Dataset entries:
*** Block opens ***
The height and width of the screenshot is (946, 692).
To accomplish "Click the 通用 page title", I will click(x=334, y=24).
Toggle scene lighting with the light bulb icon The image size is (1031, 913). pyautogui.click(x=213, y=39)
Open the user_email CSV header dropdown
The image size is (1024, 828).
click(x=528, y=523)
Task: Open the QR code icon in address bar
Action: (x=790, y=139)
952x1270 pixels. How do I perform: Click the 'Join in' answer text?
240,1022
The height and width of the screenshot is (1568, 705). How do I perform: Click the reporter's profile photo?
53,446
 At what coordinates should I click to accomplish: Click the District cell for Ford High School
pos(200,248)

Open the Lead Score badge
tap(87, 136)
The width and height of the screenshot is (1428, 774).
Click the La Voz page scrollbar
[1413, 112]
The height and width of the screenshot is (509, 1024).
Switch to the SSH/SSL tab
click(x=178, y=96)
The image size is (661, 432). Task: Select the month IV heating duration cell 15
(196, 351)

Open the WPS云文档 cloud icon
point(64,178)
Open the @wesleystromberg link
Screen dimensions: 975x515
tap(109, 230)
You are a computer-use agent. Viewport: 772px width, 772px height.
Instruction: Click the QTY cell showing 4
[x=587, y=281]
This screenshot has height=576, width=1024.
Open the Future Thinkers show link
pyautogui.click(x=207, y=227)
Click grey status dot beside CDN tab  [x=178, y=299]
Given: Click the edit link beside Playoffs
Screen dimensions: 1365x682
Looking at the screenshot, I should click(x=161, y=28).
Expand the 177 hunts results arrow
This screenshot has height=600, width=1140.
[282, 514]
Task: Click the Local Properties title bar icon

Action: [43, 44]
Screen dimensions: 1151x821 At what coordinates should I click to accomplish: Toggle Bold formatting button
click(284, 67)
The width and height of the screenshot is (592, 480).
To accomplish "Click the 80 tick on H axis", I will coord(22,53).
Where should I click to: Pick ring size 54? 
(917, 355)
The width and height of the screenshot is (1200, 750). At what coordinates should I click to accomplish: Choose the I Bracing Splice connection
*** Block closes ***
_Task requirements_
Word for word, transcribe all of the entries shown above.

_Exercise result_
The height and width of the screenshot is (946, 692).
To accomplish "Click the 通用 page title", I will click(x=334, y=24).
Toggle scene lighting with the light bulb icon The image size is (1031, 913). pyautogui.click(x=213, y=39)
Open the user_email CSV header dropdown
The image size is (1024, 828).
click(x=528, y=523)
Task: Open the QR code icon in address bar
Action: (x=790, y=139)
952x1270 pixels. How do I perform: Click the 'Join in' answer text?
240,1022
The height and width of the screenshot is (1568, 705). How do I perform: Click the reporter's profile photo?
53,446
 At what coordinates should I click to accomplish: Click the District cell for Ford High School
pos(200,248)

Open the Lead Score badge
tap(87, 136)
The width and height of the screenshot is (1428, 774).
Click the La Voz page scrollbar
[1413, 112]
The height and width of the screenshot is (509, 1024).
Switch to the SSH/SSL tab
click(x=178, y=96)
The image size is (661, 432). Task: Select the month IV heating duration cell 15
(196, 351)

Open the WPS云文档 cloud icon
point(64,178)
Open the @wesleystromberg link
Screen dimensions: 975x515
tap(109, 230)
You are a computer-use agent. Viewport: 772px width, 772px height.
Instruction: Click the QTY cell showing 4
[x=587, y=281]
This screenshot has height=576, width=1024.
Open the Future Thinkers show link
pyautogui.click(x=207, y=227)
Click grey status dot beside CDN tab  [x=178, y=299]
Given: Click the edit link beside Playoffs
Screen dimensions: 1365x682
Looking at the screenshot, I should click(x=161, y=28).
Expand the 177 hunts results arrow
This screenshot has height=600, width=1140.
[282, 514]
Task: Click the Local Properties title bar icon

Action: [43, 44]
Screen dimensions: 1151x821 At what coordinates should I click to accomplish: Toggle Bold formatting button
click(284, 67)
The width and height of the screenshot is (592, 480).
To accomplish "Click the 80 tick on H axis", I will coord(22,53).
Where should I click to: Pick ring size 54? 
(917, 355)
The width and height of the screenshot is (1200, 750). At what coordinates should I click to accomplish: Choose the I Bracing Splice connection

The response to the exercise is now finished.